Hypophosphatemia as Unusual Cause of ARDS in Cushing’s Syndrome Secondary to Ectopic CRH Production. A Case Report

1Department of Internal Medicine, University of Messina, School of Medicine, Policlinico Universitario “G.Martino”, 98125 Messina, Italy
2Department of Neurosciences, Psychiatric and Anesthesiological Sciences, University of Messina, School of Medicine, Policlinico Universitario “G.Martino”, 98125 Messina, Italy

Received 6 August 2007; Revised 7 November 2007; Accepted 15 November 2007

Academic Editor: Patricia Vallés

Copyright © 2008 Stefania Mondello et al.
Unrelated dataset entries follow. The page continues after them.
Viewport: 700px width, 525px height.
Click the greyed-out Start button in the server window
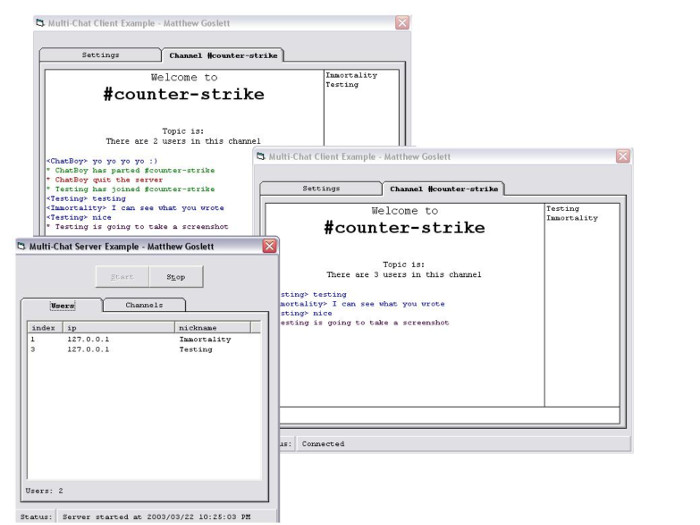(122, 277)
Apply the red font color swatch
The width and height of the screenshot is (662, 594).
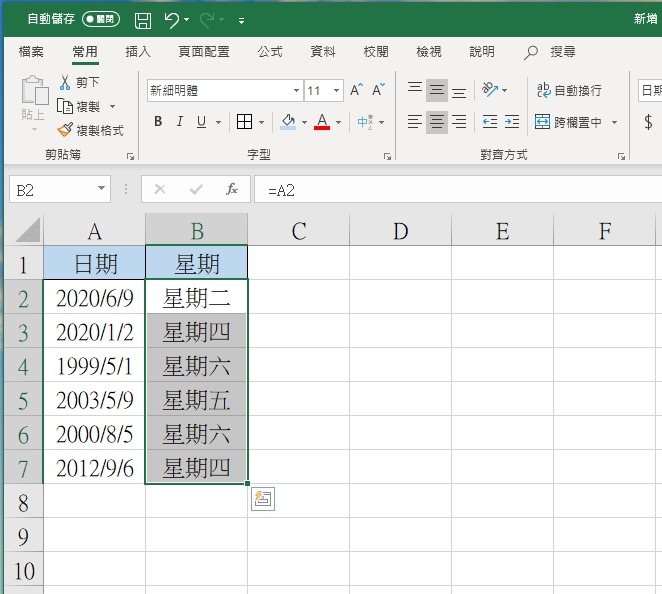(x=322, y=122)
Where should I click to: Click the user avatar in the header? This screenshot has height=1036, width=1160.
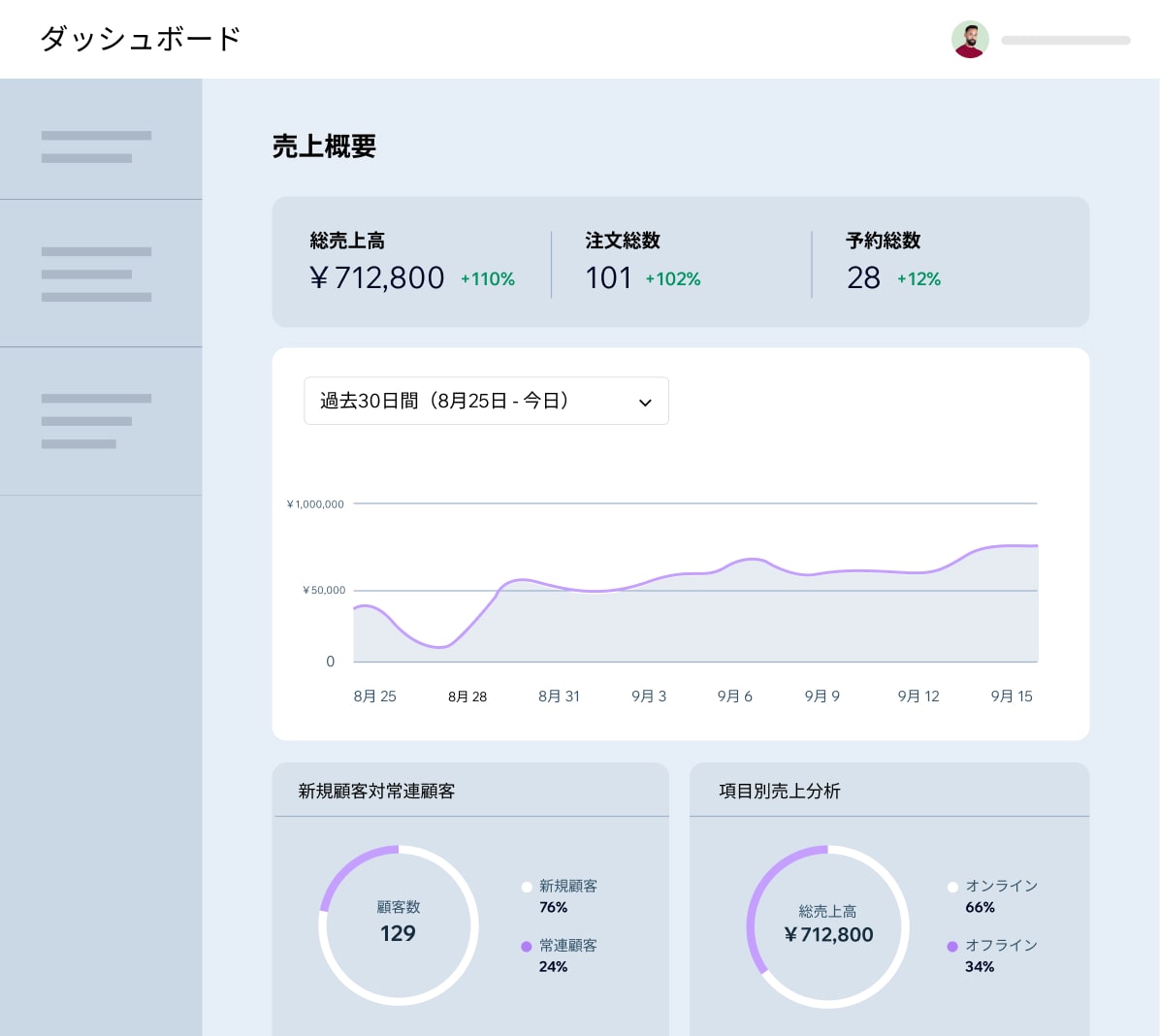(x=970, y=39)
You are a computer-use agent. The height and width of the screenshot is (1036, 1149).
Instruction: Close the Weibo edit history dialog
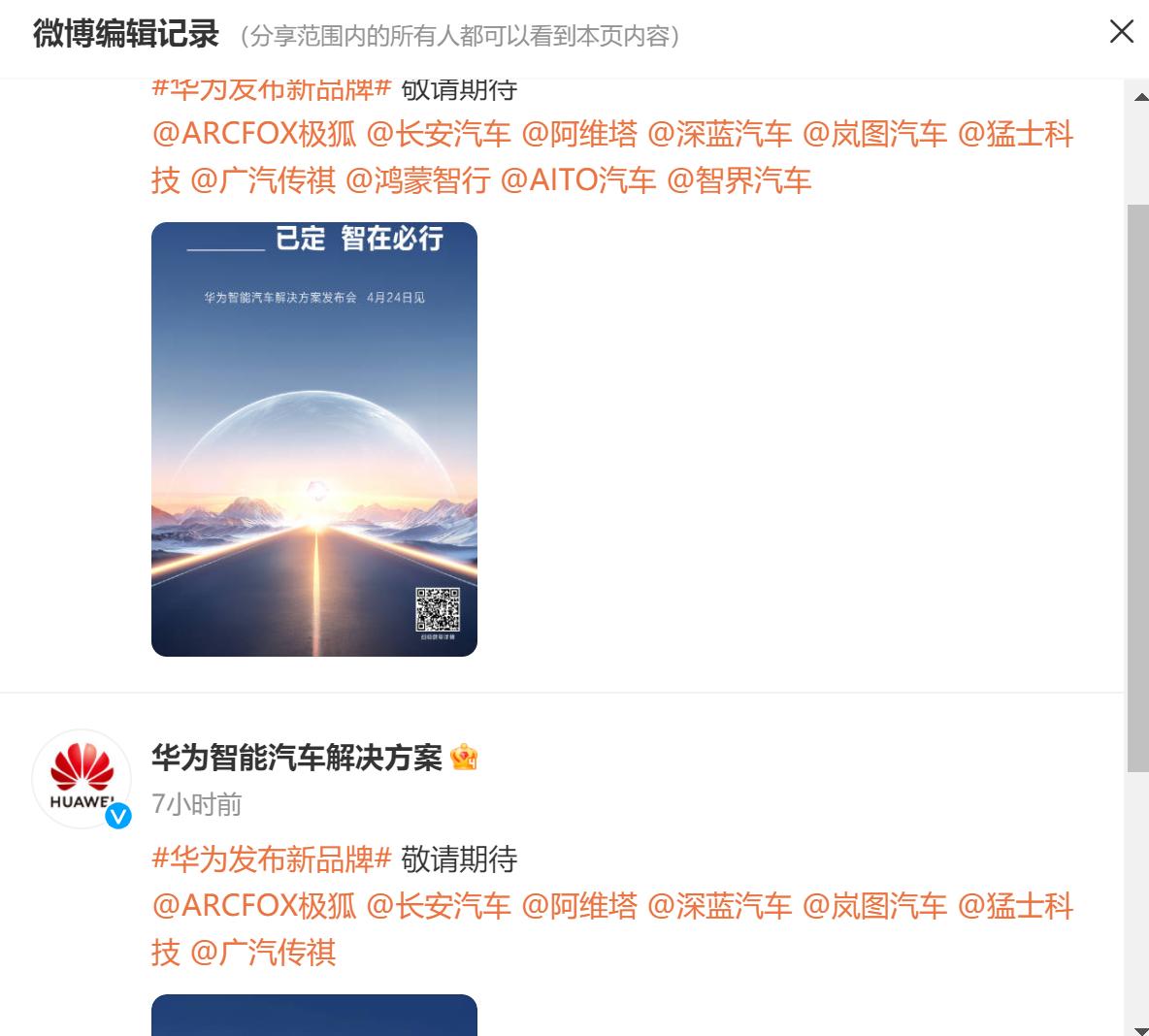point(1121,31)

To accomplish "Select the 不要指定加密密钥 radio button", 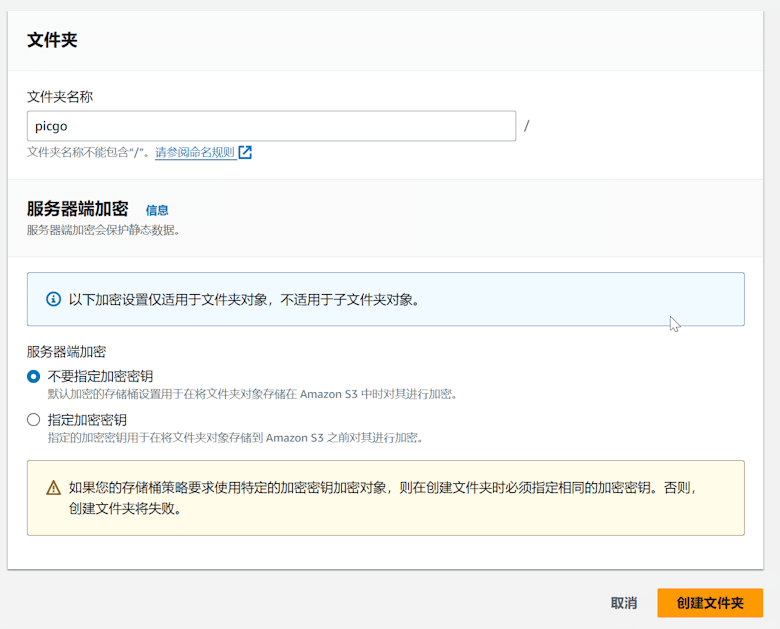I will tap(34, 376).
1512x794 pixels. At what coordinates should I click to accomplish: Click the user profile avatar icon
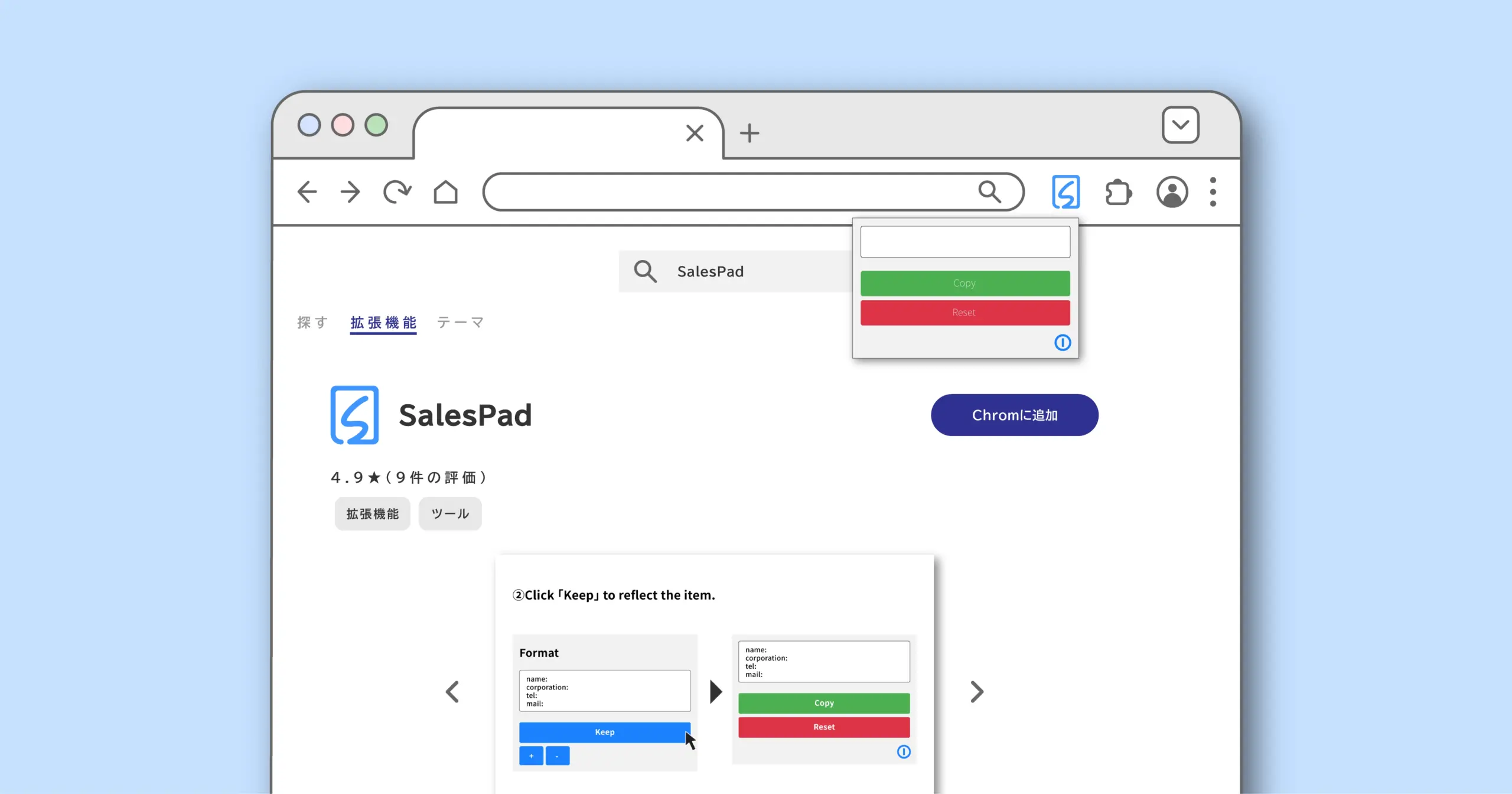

Hypophosphatemia is an unusual cause of acute respiratory distress syndrome (ARDS). We describe a hypophosphatemia-related ARDS case report of a 50-year-old woman with ACTH dependent Cushing's syndrome secondary to ectopic CRH production. The patient clinically showed hypotension tachypnea and increasing dyspnea. Laboratory data showed carbohydrate intolerance, severe hypokalemia, and hypophosphatemia. Arterial blood gases measurement revealed hypocapnia and elevation in bicarbonate values. Chest X-ray showed diffuse bilateral alveolar infiltrates similar to acute pulmonary edema and Kerley's striae. Chest CT scan evidenced diffuse ground glass opacification, bilateral patchy consolidation, and fibrosis, compatible with the recovery phase of ARDS. Clinical symptoms and laboratory examinations supported the diagnosis of ARDS. The patient was managed with supplemental potassium, octreotide, and oxygen therapy. Hypophosphatemia was managed by treating the underlying disorder. Successive surgical removal of the adrenal gland led to complete resolution of Cushing's syndrome. In conclusion, although rare and associated with specific risk factors, hypophosphatemia should be suspected in patients who develop unexplained ARDS.